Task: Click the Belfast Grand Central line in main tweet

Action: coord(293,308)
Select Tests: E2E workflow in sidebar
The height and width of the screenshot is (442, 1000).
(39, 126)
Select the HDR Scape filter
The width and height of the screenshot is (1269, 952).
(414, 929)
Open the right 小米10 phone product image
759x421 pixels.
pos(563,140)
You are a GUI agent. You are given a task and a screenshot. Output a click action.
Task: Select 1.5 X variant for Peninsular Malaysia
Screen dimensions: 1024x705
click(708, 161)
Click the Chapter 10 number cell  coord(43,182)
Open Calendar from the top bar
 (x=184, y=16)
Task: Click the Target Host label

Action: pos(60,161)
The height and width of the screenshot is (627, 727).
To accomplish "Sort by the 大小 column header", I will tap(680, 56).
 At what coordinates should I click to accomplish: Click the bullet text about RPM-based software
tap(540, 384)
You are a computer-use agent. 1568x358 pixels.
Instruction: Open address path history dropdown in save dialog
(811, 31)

::::

=== EXERCISE GOAL ===
All of the data above should be set down again exactly.

=== SOLVED PROBLEM ===
Task: Click the Belfast Grand Central line in main tweet

Action: coord(293,308)
Select Tests: E2E workflow in sidebar
The height and width of the screenshot is (442, 1000).
(39, 126)
Select the HDR Scape filter
The width and height of the screenshot is (1269, 952).
(414, 929)
Open the right 小米10 phone product image
759x421 pixels.
pos(563,140)
You are a GUI agent. You are given a task and a screenshot. Output a click action.
Task: Select 1.5 X variant for Peninsular Malaysia
Screen dimensions: 1024x705
click(708, 161)
Click the Chapter 10 number cell  coord(43,182)
Open Calendar from the top bar
 (x=184, y=16)
Task: Click the Target Host label

Action: pos(60,161)
The height and width of the screenshot is (627, 727).
To accomplish "Sort by the 大小 column header", I will tap(680, 56).
 At what coordinates should I click to accomplish: Click the bullet text about RPM-based software
tap(540, 384)
You are a computer-use agent. 1568x358 pixels.
Instruction: Open address path history dropdown in save dialog
(811, 31)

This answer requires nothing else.